DIRECTIONS
The answer must consist of each line below that holds the word "current", copied as it stands.
━━━ INFORMATION PROVIDED ━━━
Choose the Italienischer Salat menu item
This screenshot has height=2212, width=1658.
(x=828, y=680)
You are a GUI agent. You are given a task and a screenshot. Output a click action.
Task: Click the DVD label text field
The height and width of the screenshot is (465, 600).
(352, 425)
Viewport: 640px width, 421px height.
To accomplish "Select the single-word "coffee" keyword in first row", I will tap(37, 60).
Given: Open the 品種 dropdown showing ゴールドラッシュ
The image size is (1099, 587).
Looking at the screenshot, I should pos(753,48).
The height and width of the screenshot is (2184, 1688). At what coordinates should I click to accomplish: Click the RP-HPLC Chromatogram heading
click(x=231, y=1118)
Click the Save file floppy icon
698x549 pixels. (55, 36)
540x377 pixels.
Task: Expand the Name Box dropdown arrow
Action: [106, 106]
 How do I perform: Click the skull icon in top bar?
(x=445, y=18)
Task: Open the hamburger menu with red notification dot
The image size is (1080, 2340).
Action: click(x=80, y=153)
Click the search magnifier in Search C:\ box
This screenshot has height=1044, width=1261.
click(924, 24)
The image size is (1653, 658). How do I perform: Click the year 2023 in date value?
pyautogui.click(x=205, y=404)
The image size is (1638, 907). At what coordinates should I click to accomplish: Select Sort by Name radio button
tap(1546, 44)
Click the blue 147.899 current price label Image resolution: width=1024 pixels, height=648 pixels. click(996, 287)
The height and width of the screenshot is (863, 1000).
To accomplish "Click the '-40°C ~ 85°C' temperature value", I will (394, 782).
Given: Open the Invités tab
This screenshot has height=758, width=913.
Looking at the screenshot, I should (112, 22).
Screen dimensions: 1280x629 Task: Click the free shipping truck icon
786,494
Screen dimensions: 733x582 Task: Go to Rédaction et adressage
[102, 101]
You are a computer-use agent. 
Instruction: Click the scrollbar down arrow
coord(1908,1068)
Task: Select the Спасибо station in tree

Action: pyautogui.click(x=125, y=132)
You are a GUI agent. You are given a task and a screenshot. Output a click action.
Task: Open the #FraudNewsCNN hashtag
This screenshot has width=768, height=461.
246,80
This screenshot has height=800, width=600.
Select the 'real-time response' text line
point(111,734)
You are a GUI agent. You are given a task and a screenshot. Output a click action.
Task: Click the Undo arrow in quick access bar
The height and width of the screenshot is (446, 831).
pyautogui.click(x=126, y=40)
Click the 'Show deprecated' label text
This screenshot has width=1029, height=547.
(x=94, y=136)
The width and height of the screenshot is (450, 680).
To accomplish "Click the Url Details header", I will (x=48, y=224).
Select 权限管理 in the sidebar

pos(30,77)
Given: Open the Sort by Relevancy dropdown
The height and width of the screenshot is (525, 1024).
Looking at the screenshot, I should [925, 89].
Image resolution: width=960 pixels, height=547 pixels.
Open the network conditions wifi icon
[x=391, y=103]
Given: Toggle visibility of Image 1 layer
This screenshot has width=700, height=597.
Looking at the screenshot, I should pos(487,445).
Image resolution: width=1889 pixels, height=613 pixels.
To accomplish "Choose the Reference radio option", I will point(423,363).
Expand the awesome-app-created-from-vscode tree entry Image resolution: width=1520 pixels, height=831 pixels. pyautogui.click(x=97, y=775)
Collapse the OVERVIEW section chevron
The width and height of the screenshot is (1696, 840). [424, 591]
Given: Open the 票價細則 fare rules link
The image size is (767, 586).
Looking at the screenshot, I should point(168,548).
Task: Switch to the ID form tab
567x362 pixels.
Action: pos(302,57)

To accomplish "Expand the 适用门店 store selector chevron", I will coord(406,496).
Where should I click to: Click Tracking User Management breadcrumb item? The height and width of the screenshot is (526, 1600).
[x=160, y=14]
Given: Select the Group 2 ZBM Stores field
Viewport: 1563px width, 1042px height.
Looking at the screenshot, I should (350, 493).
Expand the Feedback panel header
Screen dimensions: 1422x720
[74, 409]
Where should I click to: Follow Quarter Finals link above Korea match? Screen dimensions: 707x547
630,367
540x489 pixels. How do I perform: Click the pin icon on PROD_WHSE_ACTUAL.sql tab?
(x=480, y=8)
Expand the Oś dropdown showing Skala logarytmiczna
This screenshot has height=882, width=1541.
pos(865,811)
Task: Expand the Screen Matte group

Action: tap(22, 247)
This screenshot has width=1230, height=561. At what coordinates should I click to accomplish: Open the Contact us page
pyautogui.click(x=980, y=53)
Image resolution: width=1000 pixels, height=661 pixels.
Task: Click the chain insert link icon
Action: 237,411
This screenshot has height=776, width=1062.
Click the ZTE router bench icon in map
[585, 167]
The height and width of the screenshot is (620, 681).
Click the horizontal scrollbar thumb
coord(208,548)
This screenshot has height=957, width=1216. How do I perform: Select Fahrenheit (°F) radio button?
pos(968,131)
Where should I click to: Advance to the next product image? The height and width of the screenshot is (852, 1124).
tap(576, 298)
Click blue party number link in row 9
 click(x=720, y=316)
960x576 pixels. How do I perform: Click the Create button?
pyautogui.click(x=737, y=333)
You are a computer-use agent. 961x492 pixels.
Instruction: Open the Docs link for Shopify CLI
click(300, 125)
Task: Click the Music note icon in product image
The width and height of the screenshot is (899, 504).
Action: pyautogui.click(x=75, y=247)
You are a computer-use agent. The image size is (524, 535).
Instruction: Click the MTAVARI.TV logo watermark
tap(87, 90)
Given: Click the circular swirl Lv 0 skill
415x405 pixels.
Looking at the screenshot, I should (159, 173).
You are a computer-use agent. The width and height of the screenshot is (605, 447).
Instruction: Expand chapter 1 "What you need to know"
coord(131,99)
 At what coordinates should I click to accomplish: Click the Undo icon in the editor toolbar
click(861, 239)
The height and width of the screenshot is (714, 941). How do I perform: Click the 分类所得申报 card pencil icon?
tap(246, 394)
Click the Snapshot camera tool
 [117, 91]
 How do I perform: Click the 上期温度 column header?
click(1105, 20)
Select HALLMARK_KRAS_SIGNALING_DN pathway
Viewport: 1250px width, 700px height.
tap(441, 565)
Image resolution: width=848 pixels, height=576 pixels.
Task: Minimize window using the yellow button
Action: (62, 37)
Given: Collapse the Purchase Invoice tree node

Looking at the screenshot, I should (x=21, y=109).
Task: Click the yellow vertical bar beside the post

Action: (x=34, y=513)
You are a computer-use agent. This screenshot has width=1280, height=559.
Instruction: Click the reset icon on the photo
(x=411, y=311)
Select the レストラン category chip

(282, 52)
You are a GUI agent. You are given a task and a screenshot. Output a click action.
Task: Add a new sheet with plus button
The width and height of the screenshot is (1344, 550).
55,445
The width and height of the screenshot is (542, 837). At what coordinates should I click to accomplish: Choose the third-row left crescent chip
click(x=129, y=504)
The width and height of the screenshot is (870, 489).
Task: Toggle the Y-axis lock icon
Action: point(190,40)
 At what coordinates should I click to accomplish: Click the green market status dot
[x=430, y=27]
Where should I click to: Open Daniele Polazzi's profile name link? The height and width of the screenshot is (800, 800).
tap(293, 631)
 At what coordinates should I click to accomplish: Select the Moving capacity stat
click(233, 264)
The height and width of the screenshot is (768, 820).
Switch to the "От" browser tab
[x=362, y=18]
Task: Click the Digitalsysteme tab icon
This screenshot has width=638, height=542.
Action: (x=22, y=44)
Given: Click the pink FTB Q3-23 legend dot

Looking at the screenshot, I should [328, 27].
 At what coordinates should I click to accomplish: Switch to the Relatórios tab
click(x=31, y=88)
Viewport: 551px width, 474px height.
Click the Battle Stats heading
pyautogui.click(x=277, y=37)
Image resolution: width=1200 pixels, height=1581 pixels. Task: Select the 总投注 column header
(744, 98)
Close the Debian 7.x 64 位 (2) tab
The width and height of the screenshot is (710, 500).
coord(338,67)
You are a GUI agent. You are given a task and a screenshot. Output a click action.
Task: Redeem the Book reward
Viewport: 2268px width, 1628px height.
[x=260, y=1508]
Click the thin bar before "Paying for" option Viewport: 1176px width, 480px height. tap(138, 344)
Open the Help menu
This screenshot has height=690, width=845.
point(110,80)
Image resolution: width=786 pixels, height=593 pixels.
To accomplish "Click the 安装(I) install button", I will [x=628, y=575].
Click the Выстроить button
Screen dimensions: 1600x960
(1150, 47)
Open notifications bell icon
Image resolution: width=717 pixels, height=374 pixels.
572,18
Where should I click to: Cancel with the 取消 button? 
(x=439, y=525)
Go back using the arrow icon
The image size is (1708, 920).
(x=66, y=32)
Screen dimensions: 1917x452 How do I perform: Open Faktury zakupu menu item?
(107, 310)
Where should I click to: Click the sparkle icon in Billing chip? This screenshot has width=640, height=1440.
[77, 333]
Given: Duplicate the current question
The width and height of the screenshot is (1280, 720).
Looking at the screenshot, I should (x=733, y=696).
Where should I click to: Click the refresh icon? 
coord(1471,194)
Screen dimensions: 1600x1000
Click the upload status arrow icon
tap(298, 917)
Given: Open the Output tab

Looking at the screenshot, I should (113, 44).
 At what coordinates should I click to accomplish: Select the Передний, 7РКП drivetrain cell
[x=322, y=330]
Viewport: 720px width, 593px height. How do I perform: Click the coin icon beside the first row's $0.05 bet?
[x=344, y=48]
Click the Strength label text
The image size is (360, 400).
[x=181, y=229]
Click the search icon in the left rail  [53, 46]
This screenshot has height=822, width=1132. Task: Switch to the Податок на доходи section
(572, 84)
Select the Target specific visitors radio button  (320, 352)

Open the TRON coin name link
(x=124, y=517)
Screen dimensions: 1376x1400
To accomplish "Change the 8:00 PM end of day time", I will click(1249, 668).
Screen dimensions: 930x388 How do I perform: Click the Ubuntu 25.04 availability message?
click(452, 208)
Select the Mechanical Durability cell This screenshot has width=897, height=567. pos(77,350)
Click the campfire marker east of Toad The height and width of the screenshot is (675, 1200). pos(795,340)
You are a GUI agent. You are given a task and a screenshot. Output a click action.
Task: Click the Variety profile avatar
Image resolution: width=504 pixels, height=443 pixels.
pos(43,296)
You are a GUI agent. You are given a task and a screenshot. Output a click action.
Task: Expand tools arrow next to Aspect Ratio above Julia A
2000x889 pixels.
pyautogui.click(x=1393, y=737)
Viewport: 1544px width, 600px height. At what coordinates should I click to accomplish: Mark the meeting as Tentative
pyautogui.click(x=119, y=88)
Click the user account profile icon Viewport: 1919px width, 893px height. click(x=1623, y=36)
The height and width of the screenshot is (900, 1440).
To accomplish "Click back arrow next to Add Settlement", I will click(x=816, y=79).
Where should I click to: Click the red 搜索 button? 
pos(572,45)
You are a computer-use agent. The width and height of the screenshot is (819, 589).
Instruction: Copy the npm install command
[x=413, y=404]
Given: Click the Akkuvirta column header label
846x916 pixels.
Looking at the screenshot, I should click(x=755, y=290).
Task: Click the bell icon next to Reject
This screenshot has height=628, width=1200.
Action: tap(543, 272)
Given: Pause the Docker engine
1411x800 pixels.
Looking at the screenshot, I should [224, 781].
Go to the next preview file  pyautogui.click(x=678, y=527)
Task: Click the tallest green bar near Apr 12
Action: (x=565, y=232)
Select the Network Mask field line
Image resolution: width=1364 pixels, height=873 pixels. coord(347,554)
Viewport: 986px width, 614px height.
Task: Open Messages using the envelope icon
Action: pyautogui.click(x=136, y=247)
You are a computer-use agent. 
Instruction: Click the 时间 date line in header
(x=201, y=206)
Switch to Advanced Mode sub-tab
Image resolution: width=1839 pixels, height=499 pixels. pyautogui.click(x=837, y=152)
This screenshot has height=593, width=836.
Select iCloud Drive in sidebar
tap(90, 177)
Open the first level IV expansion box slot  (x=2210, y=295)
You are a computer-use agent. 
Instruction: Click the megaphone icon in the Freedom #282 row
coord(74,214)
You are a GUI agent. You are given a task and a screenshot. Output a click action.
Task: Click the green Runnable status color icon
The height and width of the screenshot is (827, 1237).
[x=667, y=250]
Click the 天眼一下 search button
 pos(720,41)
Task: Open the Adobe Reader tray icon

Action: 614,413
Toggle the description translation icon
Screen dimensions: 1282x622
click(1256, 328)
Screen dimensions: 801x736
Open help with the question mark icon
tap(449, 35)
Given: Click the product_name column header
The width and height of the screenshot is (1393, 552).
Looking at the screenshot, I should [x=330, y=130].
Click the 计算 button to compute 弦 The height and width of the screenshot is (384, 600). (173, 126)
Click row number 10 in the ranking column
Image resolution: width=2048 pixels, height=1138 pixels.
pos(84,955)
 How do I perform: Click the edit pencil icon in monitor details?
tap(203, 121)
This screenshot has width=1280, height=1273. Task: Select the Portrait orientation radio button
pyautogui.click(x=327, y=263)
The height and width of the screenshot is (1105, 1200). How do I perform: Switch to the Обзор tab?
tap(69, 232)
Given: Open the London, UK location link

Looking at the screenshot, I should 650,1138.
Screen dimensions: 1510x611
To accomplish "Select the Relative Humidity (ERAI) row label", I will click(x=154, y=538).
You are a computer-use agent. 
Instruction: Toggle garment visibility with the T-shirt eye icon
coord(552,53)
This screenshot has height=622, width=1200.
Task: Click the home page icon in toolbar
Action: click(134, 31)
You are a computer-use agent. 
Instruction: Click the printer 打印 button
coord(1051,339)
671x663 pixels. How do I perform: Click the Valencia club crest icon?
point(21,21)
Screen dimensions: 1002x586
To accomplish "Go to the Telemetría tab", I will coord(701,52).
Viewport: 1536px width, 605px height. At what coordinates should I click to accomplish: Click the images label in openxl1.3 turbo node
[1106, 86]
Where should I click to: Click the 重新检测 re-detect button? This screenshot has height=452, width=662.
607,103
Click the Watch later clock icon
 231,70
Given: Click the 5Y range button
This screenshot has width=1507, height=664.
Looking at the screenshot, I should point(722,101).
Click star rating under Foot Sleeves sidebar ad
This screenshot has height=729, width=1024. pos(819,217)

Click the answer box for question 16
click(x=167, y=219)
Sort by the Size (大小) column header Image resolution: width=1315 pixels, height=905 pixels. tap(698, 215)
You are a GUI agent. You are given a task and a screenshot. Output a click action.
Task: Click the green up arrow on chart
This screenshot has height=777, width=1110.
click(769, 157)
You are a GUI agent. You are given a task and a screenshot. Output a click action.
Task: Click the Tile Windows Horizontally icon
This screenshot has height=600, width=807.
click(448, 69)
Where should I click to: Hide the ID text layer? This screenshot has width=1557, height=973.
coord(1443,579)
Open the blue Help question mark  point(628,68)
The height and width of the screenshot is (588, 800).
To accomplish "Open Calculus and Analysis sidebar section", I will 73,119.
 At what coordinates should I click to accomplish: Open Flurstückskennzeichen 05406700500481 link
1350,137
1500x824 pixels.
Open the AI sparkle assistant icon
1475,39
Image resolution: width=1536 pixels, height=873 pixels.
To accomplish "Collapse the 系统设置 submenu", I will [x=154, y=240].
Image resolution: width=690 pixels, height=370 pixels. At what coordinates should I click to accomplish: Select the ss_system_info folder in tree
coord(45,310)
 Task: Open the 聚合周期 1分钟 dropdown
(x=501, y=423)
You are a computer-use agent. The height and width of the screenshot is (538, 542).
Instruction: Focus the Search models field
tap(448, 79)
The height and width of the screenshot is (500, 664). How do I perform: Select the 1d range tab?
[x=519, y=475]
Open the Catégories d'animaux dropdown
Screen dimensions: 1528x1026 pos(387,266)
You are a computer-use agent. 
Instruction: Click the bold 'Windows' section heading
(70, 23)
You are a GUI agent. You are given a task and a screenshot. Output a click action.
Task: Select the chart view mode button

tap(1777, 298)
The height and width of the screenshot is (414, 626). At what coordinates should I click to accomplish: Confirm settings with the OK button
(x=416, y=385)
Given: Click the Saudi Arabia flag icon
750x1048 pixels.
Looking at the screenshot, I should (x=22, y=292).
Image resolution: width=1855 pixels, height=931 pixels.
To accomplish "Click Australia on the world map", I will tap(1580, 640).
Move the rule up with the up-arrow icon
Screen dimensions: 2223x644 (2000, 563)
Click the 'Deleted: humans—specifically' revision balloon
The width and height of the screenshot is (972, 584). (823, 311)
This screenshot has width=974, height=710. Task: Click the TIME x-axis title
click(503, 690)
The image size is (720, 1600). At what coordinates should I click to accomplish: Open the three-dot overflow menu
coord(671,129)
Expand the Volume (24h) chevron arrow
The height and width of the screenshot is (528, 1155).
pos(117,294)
━━━
RESPONSE FOR THIS EXERCISE
Click the blue 147.899 current price label Image resolution: width=1024 pixels, height=648 pixels. click(996, 287)
Given: Duplicate the current question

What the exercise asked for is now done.